On the one hand, it may well be a Royal Humane Society Bronze Medal. Midshipman Pringle was certainly awarded one in 1861: http://www.lsars.org.uk/bronz1861s.htm
On the other hand, as Mark has noted, a “wearable medal” was formally issued in 1869. If it is the RHS medal it certainly is not the one he received in 1861.
Two possible explanations: Firstly, Mark’s consideration of the Marine Medal of The Liverpool Shipwreck and Humane Society. However, I would guess the odds of being awarded both and subsequently only wearing one are too long.
Secondly, it may be an instance of the following: “Numerous medals of the small size are of course to be found bearing dates far earlier than 1867. These of course reflect the Society's willingness to issue recipients with replacement wearable medals upon the condition that they returned their larger medallions.” (Barclay, 2003).
“In 1867 the size of the Society’s medal was reduced to correspond with those awarded to the armed forces and, in 1869, Queen Victoria granted official permission for these new medals to be worn on uniform………….. In truth, this merely served to formalise an existing position, for the RHS was already in the practice of fitting its awards with ribbons and there is ample evidence that many members of the armed forces were already in the habit of wearing their medals on uniform”.
(Barclay, 2009, p 110)
I haven’t posted any photos. As I was reminded when I looked at my notes, and as Mark has noted, the “large medal” was superseded by the “wearable medal” / “small medal” in 1869. So Pringle’s medal would be a different size, with different inscription/s, with ribbon, in a rectangular presentation case.
There is a good image here https://www.spink.com/lot-description.a ... 5003000236
. A better one if you search “ewbankauctions.co.uk” + “Lot 195 Royal Humane Society bronze medal Mabel Andrews June 1887".

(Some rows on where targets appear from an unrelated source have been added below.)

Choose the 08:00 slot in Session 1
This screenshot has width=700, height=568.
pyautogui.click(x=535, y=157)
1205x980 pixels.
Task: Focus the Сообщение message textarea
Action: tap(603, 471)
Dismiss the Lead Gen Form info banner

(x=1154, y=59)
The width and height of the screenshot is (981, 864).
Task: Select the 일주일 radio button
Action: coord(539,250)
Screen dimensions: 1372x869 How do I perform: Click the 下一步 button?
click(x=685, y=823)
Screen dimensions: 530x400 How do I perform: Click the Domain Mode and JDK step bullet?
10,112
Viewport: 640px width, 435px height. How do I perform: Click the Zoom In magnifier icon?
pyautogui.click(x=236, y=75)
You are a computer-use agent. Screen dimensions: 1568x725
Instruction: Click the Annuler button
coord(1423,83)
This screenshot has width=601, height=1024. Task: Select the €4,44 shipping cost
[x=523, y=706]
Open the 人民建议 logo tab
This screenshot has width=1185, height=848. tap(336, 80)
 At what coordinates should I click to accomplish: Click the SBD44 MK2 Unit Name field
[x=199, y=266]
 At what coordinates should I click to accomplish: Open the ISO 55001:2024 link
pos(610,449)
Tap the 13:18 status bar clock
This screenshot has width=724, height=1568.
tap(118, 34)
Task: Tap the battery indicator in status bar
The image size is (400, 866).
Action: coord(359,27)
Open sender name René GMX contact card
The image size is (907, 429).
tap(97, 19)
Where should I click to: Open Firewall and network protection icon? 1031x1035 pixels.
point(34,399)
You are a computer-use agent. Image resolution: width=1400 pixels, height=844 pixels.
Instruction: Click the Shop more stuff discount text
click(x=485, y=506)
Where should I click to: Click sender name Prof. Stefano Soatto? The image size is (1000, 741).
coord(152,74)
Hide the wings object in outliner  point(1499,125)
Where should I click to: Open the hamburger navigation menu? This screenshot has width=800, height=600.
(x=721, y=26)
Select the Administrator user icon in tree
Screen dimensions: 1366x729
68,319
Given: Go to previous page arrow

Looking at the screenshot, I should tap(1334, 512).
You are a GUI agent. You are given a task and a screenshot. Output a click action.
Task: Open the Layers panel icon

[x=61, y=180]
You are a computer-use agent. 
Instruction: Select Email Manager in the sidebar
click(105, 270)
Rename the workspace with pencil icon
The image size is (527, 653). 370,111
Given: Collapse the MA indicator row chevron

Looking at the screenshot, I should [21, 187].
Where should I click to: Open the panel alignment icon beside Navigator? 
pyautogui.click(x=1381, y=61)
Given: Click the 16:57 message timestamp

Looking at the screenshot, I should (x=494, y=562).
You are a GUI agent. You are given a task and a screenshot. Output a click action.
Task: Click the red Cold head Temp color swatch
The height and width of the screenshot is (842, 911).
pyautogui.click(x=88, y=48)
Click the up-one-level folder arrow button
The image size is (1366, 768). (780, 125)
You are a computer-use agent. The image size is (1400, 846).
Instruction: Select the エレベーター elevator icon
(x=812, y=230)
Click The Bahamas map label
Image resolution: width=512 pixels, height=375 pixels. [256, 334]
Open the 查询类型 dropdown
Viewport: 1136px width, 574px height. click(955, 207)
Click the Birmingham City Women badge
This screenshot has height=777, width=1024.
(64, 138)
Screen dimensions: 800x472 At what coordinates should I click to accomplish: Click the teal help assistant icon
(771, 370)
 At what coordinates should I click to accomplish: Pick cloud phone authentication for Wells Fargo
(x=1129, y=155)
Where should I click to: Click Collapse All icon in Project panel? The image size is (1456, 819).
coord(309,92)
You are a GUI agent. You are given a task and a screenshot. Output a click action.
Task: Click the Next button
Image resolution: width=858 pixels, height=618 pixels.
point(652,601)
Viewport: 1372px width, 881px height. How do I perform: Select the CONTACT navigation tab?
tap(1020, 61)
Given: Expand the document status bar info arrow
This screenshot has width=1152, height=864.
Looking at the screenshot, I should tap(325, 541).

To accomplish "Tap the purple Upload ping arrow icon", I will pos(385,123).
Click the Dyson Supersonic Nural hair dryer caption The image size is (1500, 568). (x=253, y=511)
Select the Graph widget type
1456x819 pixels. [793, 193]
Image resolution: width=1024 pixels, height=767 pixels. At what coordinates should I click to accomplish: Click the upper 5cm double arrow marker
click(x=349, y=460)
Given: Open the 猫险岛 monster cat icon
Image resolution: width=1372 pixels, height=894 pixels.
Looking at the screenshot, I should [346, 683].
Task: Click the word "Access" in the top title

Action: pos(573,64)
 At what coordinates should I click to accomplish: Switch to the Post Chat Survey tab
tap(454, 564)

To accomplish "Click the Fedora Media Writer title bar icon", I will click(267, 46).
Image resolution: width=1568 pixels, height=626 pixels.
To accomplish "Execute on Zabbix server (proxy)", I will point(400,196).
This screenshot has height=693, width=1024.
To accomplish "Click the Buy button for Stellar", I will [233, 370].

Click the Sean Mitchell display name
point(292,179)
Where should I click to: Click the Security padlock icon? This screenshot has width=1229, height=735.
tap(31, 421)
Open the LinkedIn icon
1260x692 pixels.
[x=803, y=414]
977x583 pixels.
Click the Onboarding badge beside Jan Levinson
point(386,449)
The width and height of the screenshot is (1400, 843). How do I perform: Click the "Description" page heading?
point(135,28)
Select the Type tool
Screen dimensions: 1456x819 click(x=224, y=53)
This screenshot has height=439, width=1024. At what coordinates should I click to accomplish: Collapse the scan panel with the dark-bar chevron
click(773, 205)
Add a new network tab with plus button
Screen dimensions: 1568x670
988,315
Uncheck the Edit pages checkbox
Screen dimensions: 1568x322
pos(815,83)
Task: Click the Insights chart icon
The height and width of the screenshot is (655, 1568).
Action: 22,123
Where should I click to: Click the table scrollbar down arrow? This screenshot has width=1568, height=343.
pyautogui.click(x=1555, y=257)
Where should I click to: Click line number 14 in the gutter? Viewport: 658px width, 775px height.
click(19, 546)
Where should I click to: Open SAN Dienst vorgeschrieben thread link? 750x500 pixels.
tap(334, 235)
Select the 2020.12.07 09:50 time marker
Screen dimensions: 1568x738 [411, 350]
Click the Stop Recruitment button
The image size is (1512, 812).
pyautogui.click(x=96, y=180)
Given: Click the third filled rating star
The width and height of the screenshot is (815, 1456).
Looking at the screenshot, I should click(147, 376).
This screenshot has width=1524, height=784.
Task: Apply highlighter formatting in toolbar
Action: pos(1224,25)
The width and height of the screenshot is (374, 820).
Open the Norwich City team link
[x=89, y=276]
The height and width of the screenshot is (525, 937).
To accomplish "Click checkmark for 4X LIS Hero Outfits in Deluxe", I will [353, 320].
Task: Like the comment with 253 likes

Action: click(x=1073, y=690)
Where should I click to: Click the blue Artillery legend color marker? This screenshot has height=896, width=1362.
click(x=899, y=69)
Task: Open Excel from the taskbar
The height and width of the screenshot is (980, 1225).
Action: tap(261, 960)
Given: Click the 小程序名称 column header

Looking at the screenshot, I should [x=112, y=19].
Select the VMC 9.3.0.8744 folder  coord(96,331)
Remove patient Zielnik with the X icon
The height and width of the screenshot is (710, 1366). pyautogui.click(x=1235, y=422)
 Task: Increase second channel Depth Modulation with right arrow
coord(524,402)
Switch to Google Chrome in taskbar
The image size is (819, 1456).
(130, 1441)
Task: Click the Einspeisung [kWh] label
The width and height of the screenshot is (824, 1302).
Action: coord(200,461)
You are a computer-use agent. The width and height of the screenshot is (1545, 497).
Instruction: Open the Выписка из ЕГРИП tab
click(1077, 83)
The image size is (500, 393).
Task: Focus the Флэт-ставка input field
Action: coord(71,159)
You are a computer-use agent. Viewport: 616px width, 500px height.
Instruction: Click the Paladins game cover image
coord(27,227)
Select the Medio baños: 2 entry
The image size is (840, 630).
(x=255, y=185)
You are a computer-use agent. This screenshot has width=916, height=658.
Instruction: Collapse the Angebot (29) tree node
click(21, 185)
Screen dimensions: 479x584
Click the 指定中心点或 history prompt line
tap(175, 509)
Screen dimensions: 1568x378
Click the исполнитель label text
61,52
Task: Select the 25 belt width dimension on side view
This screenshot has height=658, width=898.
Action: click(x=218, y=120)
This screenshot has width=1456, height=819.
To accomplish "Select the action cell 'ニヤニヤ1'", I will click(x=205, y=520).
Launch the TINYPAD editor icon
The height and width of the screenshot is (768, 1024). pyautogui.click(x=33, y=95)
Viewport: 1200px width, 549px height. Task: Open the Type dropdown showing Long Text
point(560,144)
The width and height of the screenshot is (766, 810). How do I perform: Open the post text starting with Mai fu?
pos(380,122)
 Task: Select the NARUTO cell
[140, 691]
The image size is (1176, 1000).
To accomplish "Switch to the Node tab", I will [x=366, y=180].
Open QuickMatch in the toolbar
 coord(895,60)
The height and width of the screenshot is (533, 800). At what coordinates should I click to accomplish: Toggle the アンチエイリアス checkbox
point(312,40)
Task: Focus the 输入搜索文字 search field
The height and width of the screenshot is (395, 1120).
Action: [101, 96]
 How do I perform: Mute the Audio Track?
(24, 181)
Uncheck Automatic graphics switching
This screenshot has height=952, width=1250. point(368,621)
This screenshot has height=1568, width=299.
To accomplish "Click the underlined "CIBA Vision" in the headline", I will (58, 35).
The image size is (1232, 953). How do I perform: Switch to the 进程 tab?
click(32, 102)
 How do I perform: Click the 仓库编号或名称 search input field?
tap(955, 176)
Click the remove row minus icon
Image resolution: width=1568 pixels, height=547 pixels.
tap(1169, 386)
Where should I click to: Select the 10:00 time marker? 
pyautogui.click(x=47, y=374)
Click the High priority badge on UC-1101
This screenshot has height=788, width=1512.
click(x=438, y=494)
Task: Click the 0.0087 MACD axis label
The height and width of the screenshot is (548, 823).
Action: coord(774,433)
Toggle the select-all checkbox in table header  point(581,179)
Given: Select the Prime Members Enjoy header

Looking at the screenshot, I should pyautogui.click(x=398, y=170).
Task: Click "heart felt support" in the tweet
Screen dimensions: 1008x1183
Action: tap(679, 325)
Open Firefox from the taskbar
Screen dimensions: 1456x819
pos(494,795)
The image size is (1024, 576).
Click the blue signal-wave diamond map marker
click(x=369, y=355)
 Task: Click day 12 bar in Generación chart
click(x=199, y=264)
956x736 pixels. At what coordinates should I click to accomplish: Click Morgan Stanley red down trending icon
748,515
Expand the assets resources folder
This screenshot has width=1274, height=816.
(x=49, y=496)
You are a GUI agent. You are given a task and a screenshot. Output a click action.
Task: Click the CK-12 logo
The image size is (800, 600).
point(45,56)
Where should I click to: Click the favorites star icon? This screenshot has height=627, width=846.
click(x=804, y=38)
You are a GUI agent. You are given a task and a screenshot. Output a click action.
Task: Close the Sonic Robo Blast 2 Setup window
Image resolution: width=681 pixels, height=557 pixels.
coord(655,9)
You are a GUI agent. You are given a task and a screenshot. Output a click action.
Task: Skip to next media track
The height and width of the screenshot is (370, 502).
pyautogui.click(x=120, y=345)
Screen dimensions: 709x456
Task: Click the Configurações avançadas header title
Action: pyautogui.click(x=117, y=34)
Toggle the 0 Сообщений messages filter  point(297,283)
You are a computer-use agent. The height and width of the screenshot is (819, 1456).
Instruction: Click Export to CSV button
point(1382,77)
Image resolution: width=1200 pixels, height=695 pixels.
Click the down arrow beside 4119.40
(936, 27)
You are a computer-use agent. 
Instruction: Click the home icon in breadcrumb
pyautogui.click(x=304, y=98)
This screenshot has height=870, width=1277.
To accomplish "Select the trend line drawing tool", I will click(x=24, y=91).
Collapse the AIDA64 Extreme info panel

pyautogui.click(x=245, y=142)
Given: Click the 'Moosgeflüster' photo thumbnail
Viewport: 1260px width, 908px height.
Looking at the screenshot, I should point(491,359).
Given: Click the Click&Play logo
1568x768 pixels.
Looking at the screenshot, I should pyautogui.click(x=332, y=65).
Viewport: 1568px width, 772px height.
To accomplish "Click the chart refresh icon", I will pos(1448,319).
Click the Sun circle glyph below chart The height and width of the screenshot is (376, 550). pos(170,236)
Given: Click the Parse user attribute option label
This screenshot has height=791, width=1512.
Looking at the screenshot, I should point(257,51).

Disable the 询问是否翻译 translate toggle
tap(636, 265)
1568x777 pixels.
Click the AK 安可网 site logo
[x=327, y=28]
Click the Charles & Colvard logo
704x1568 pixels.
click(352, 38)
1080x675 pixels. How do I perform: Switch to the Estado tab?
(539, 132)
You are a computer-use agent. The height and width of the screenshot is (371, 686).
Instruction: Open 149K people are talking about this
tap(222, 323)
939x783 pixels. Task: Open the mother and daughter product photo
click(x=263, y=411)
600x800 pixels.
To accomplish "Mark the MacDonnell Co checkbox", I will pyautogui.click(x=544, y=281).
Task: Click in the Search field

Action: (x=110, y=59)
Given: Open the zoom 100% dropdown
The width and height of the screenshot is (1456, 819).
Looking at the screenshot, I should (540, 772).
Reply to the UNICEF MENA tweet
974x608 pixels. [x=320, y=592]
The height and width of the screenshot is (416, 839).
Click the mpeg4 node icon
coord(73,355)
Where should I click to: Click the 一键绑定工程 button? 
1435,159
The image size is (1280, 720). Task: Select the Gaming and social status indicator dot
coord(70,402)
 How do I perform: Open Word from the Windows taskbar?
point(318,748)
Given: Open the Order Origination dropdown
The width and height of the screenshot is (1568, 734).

Barclay, C P, An Introduction to the Medals of the Royal Humane Society
, 2003. http://www.lsars.org.uk/rhs.htm
Barclay, C P, Heroes of Peace: The Royal Humane Society and the Award of Medals in Britain, 1774 – 1914
, Ph D Thesis, University of York, 2009. http://etheses.whiterose.ac.uk/1493/1/c ... thesis.pdf
If you’re still interested in photos of the 1853 medal, let me know and I’ll post.